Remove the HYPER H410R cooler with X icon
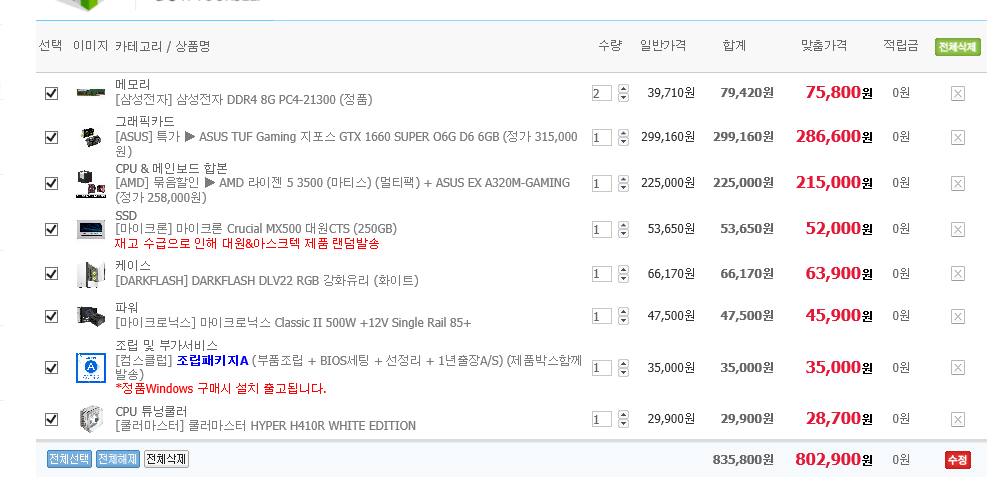990x477 pixels. (x=957, y=419)
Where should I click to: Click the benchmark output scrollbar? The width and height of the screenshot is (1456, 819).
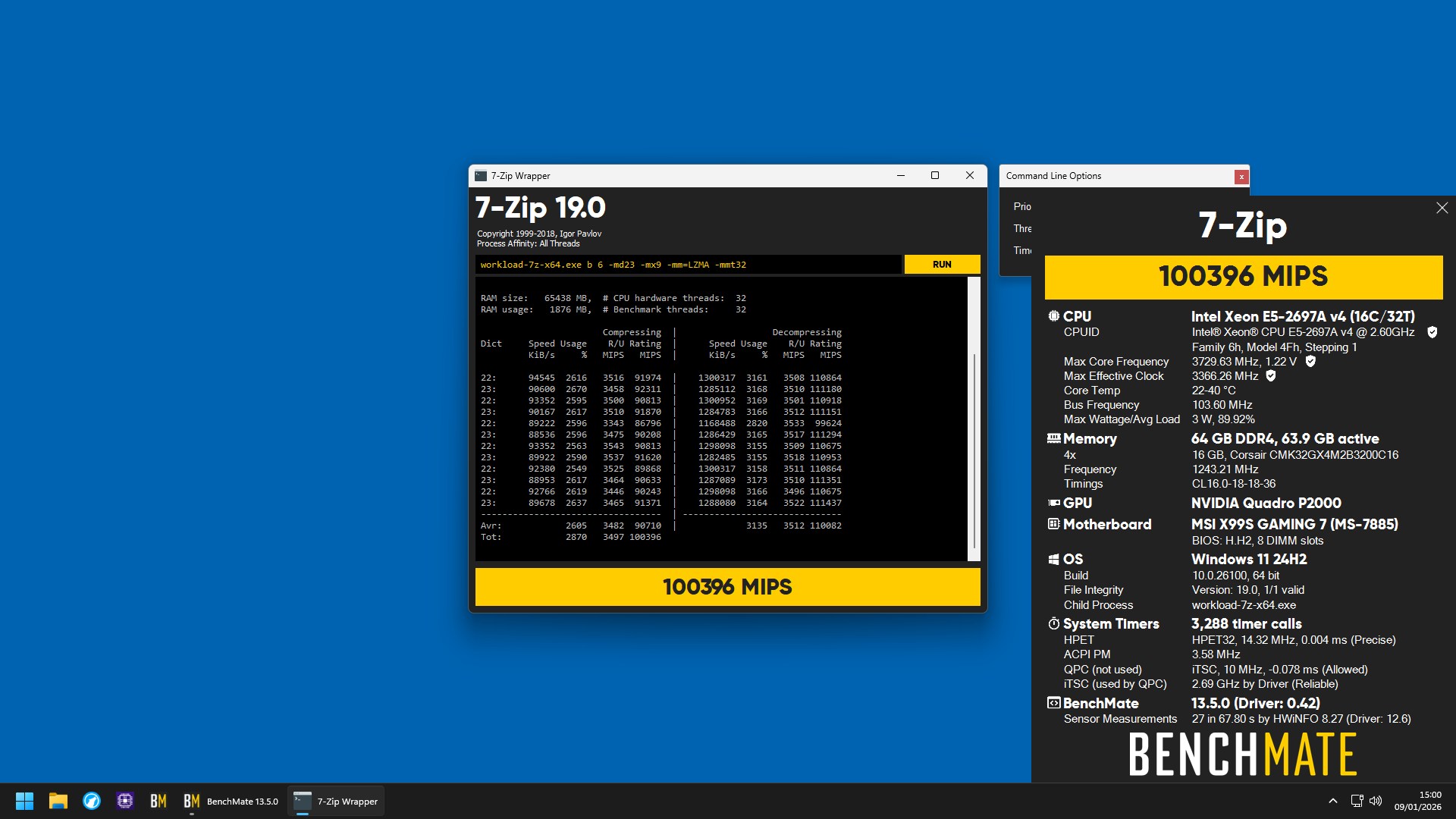tap(974, 419)
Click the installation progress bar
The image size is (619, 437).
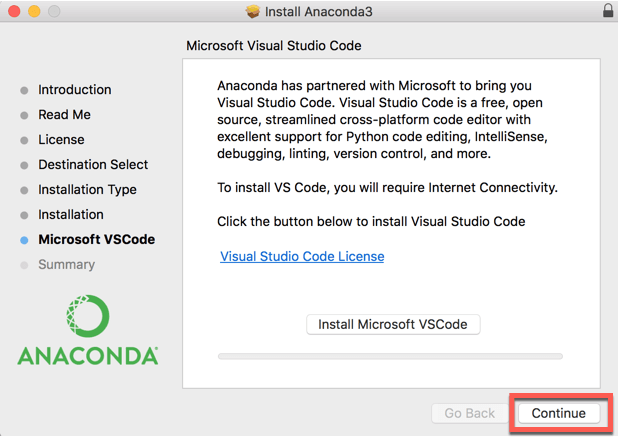390,356
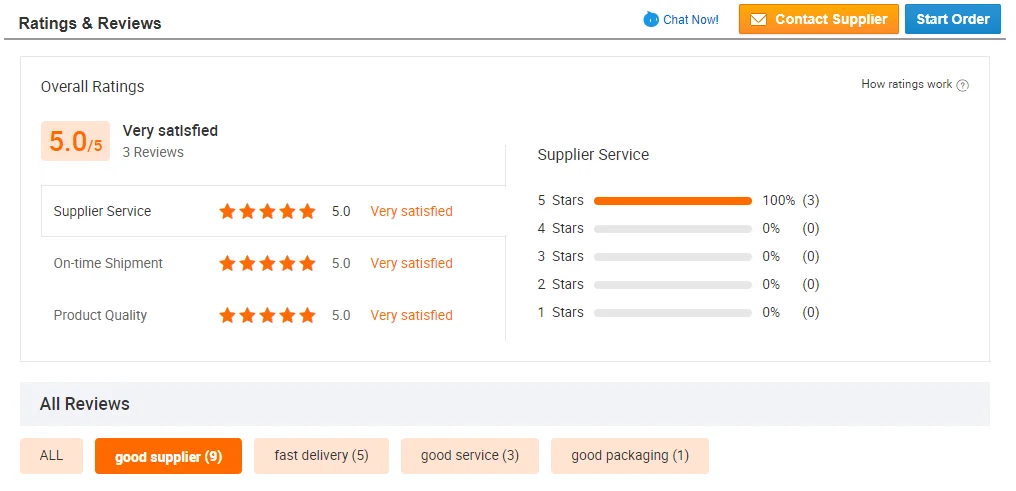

* _Exercise goal_
Count the lines in the items above that contain the string "Click", matching case exactly, and give only that number.

* _Answer to this exercise_
2